1. The data does not show WHY Q3/Q4 scores are low. The two most likely explanations are (a) students lack exam technique for extended answers and (b) students lack the case study knowledge to answer Q3. These require DIFFERENT interventions. Look at the actual scripts before committing to a strategy.

2. The data does not account for student effort and test conditions. A mock exam is not a real exam. Some students may have underperformed because they didn't revise seriously, were tired, or didn't feel the stakes were real. The 4 students below 35% may include students who gave up partway through — their knowledge may be better than their scores suggest.

3. The comparison with last year is imprecise. Your class averaged 58% vs. last year's 62%. But these are different students taking the same paper — the difference may reflect cohort ability, not teaching quality. Do not use this comparison to evaluate your own effectiveness.

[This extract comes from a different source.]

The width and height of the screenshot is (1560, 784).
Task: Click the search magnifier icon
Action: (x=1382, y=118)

4. Question-level data doesn't reveal individual misconceptions. Q3 at 31% tells you THAT students struggled, not WHERE in the question they went wrong. Review a sample of 5-6 scripts across ability levels to identify the specific sticking points.

Quick Reference

Known Limitations

1. This skill interprets data — it does not collect or validate it. The quality of the interpretation depends entirely on the quality of the data provided. If the assessment was poorly designed (ambiguous questions, misaligned mark schemes), the data will be misleading and the interpretation will be misleading. Garbage in, garbage out.

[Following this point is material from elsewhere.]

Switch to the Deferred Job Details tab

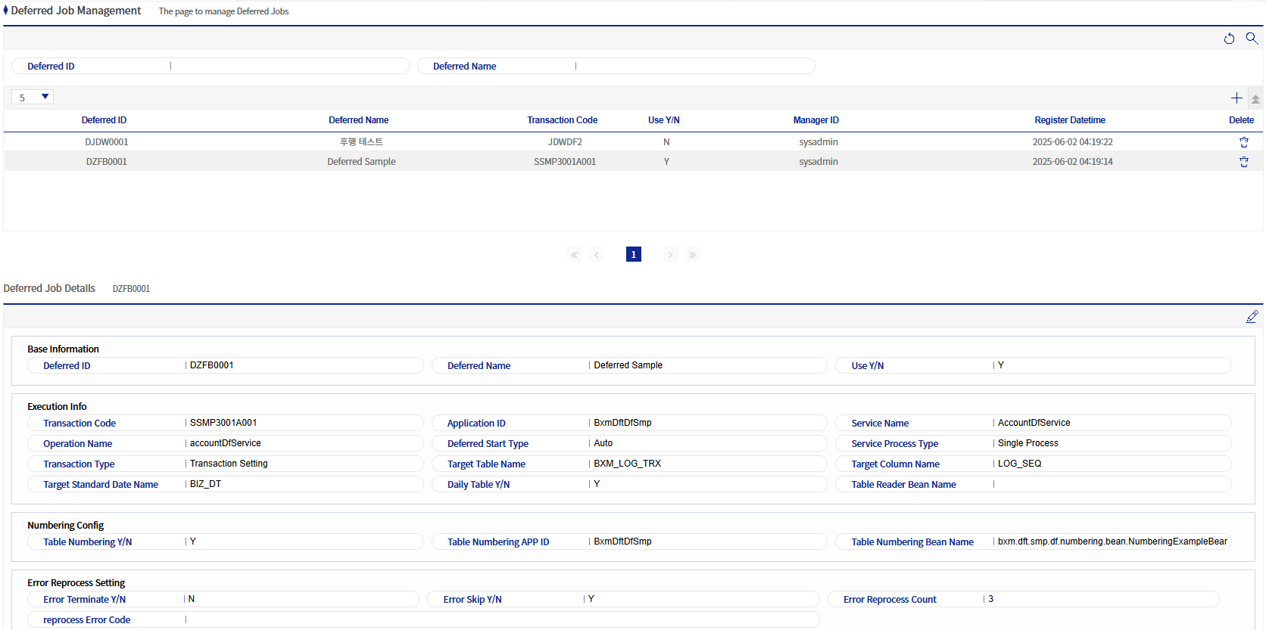click(x=49, y=288)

2. Learning analytics can identify patterns but rarely proves causation. When this skill says "students probably lack exam technique," that is an inference, not a certainty. Alternative explanations always exist. The teacher should treat the interpretation as a starting hypothesis to investigate, not a confirmed diagnosis.

3. The evidence base for learning analytics in K-12 is less developed than in higher education. Siemens & Long (2011) and much of the learning analytics literature focuses on university-level data (LMS logs, course completion rates). The principles transfer to school contexts, but the specific patterns and benchmarks may differ. Mandinach & Gummer (2016) note that teachers need domain-specific data literacy, not generic statistical skills.

4. Analytics can inadvertently narrow the curriculum. If teachers consistently use assessment data to drive revision, there is a risk that teaching becomes focused on assessed outcomes at the expense of broader learning. Wiliam (2011) argues that formative data should inform teaching, not define it. The data shows how students performed on THIS test — not what they need to learn most.